Photo By: Kazushige Nakajima / IFSC.
Olympic Bouldering: The bouldering portion is next. In bouldering, a climber attempts to scale shorter sequences (commonly called “boulders” or “problems”) without a rope. The climber will be allowed to attempt a given boulder as many times as they wish within a 4-minute time limit. However, when those 4 minutes are up, the climber must move on to the next boulder. The athlete will be judged on how many zones they can go past (about half way up the problem), as well as how many tops they get (putting both hands on the last hold of the problem).
Photo By Marco Kost
Sender One’s LAX location actually has an Olympic standard speed wall, if you have never seen it before, it's definitely worth checking out 🙂
Speaking of the Olympics, Sender One is having a gym-wide challenge in honor of the upcoming events. We will be hosting the Send-Lympics across all of our 5 locations; do you have what it takes?
Here is how it works:
Our Challenge will be running from July 29th - August 26th
Each gym will have specific challenge climbs, and they will be noted by one of these postcards next to the tag!
An attempt or send will count toward the challenge! Once attempted (or sent) the climber will bring their postcard up to the front desk where our staff will stamp in the corresponding circle to their gym location!
- "With what stamp?" I can hear you thinking. Not to worry! These will be dropped off at the same time as the postcards!
As noted on the postcard, there are, of course, prizes associated with this challenge:
- If you complete 4/5 trials, you get 5 raffle entries and a 15% off discount on your next retail purchase!

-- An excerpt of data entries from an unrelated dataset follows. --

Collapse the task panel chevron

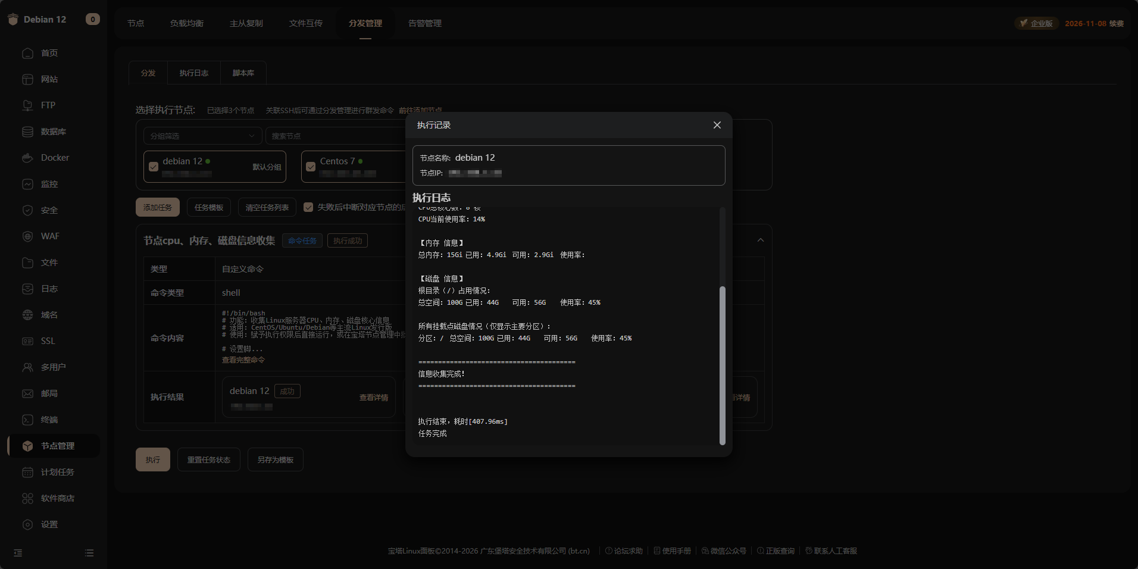[x=761, y=240]
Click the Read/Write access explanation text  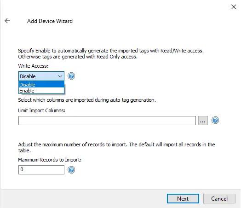[111, 54]
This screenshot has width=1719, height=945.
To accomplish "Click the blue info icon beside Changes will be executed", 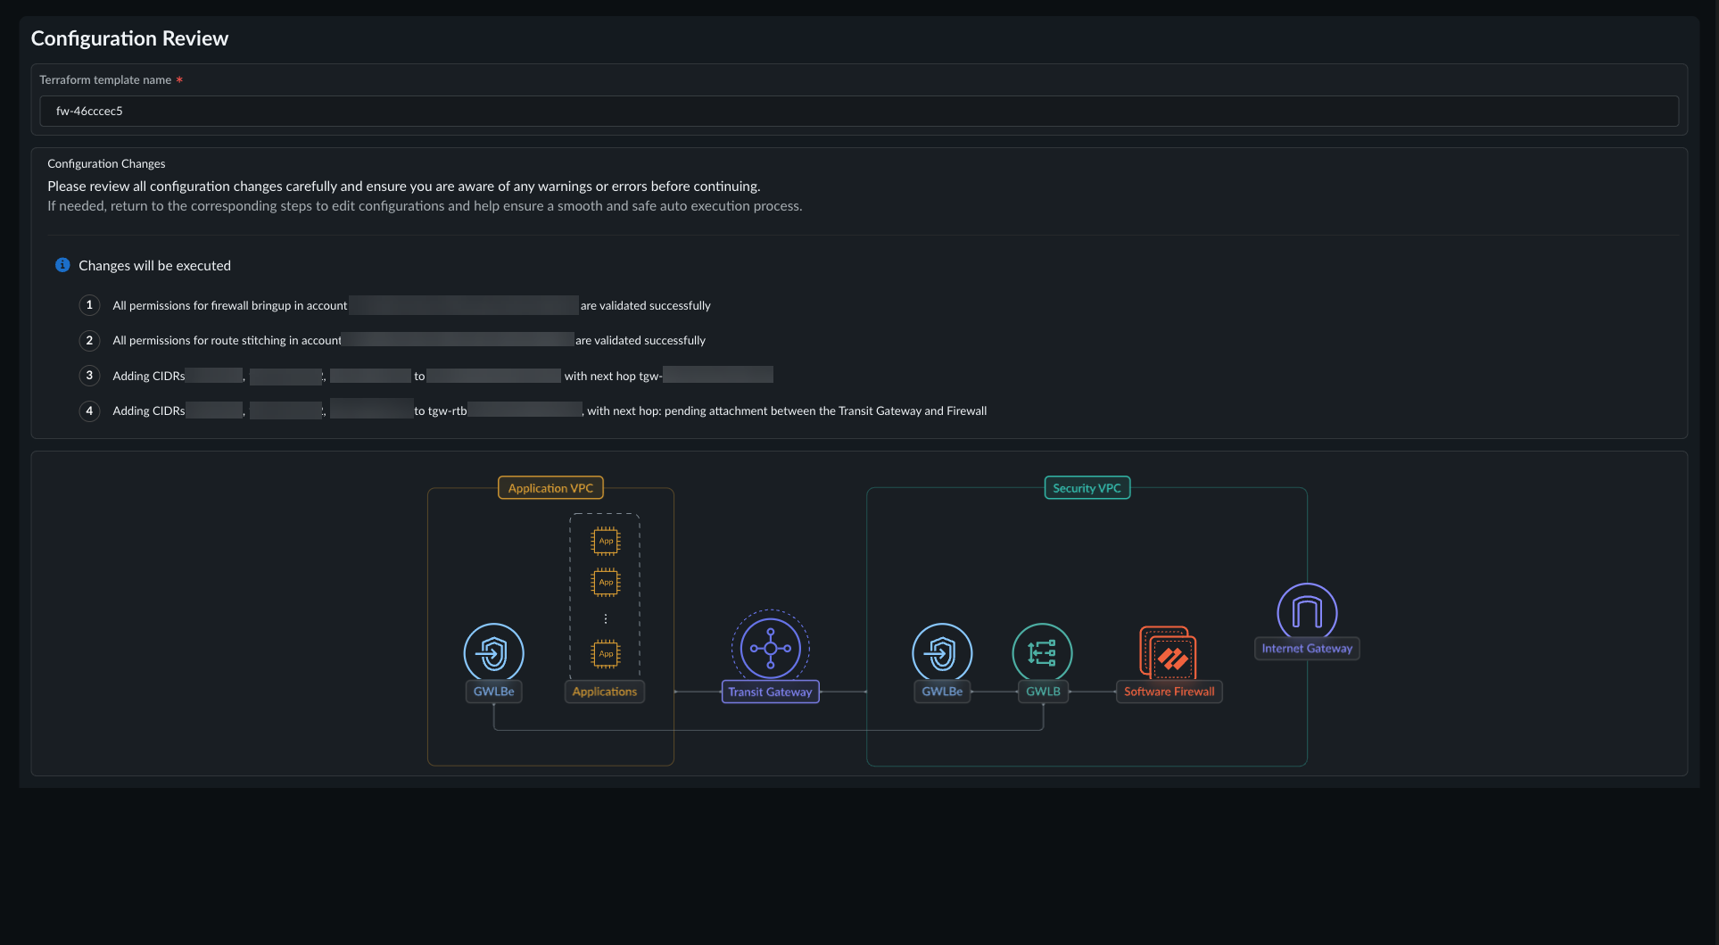I will click(62, 265).
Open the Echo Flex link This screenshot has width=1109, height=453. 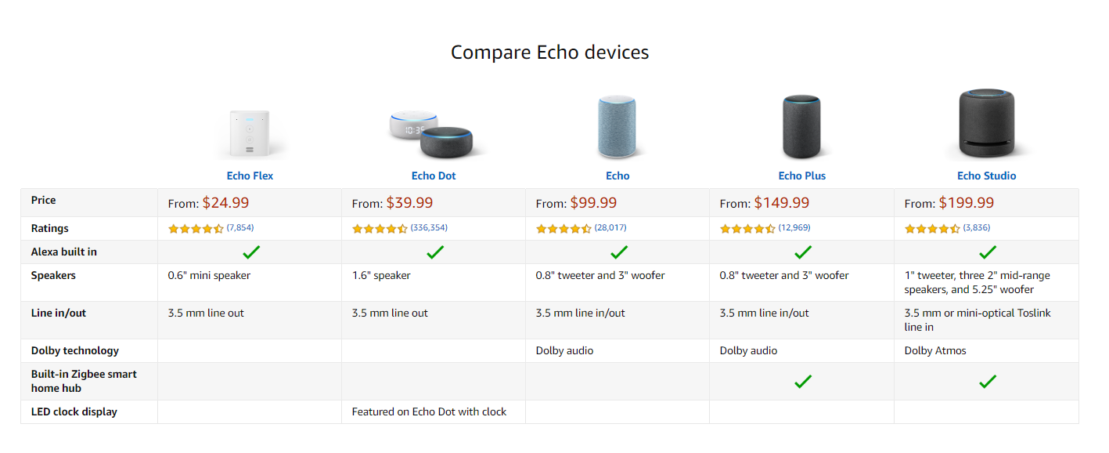(250, 176)
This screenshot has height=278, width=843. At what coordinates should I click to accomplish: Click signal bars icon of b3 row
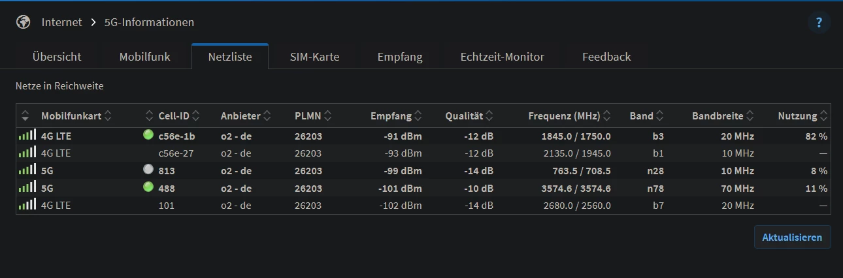[27, 136]
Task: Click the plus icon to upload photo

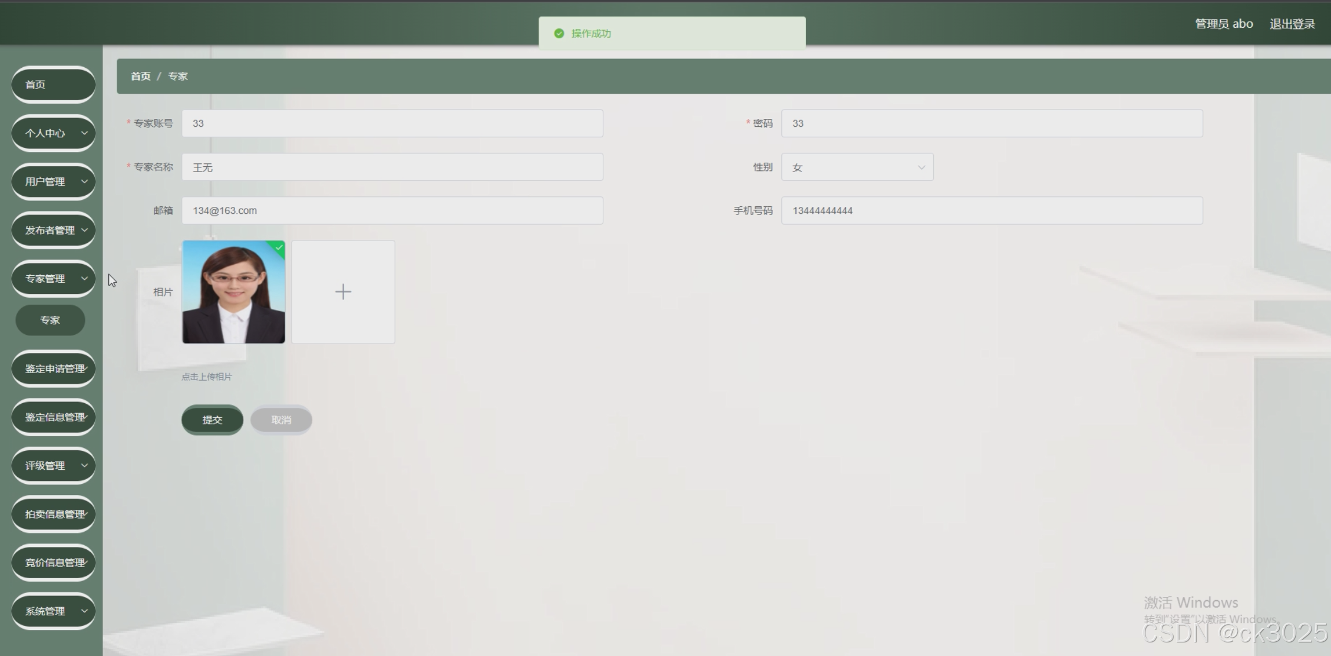Action: [343, 292]
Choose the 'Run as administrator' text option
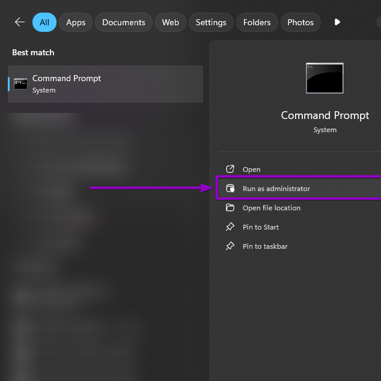This screenshot has width=381, height=381. pyautogui.click(x=276, y=189)
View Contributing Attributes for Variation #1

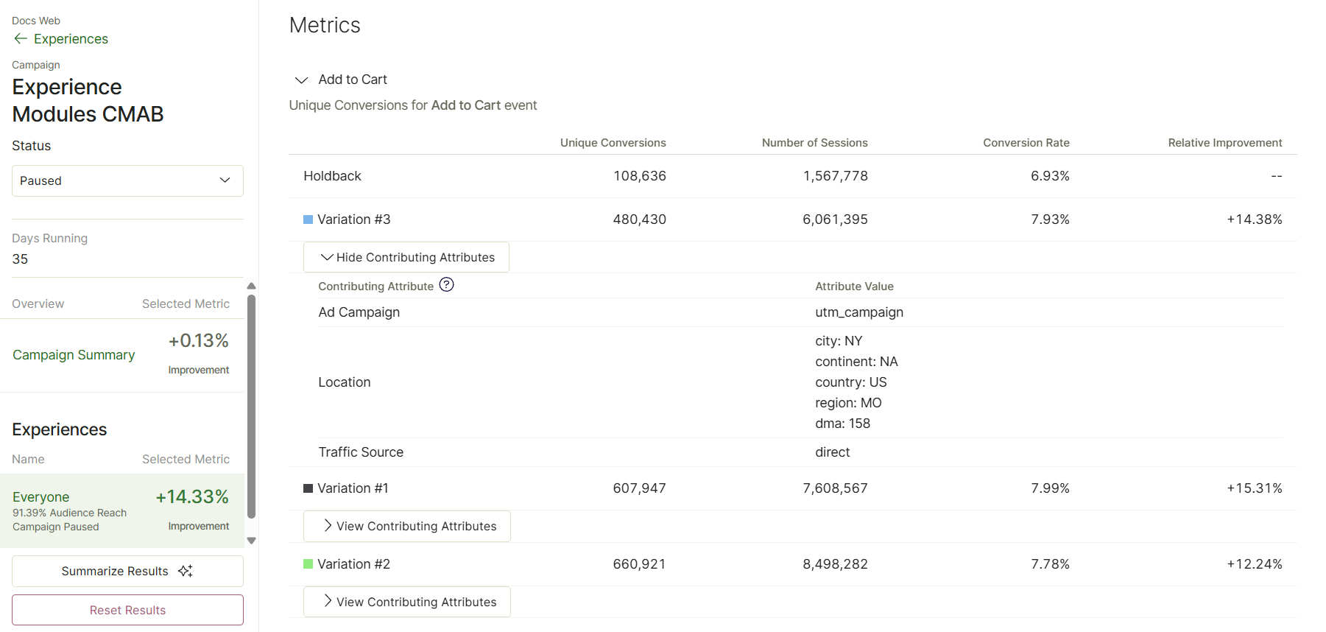(x=407, y=526)

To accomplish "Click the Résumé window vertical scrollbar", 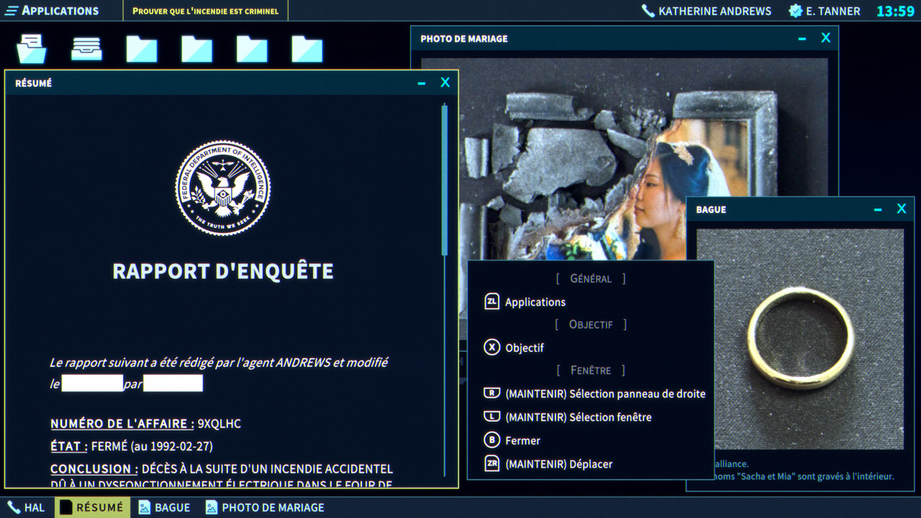I will [x=445, y=180].
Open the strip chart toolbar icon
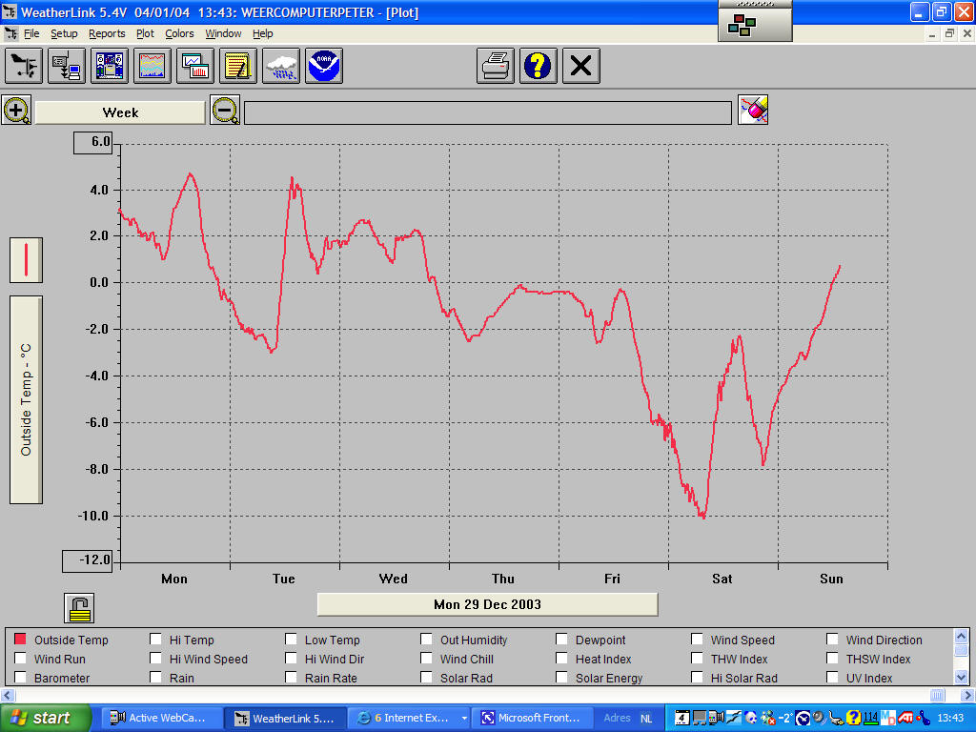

- If you complete 5/5 trials, you get 10 raffle entries and a 25% off discount on your next retail purchase!
The Raffle:
- Once someone submits their postcard, they will be entered into the raffle!
- The raffle is for either a Sterling Ion 60m or Evolv Drop Pad! The winner of the raffle chooses their prize!
- An additional way to earn raffle entries is to post an attempt (or send) on Instagram, and to tag @senderone on the post/story! 5 entries for each post (limited to one post per challenge)
Because the olympic climbing athletes must compete in all of the events, they must be incredibly, and evenly, skilled. As someone who is mainly a lead climber, personally, this sounds insane! But hey, so are climbers.
Climbing has gone so far to even be recognized in the Paralympics. Paralympic climbing athletes come from all different backgrounds and disabilities. From vision impairment to physical and neurological disabilities, Paralympic athletes compete with the same vigor and talent as the standard Olympic athlete. Most have a unique set of circumstances and restrictions that they must follow based on their ability, this creates an even playing field between all the competitors of similar circumstances. Athletes are put into Sport Class based on their disability, to allow those with a disability of a similar nature to compete within the same category. This also means that events are specialized to create the most suitable, and safe environment for competitors. Having worked closely with some of these athletes, such as Jake Sanches (pictured on the left), I am continually inspired every day by these individuals. Climbing truly has no limits!
We are so excited to see that another extreme sport has entered Olympic recognition. Who is excited to watch it this year?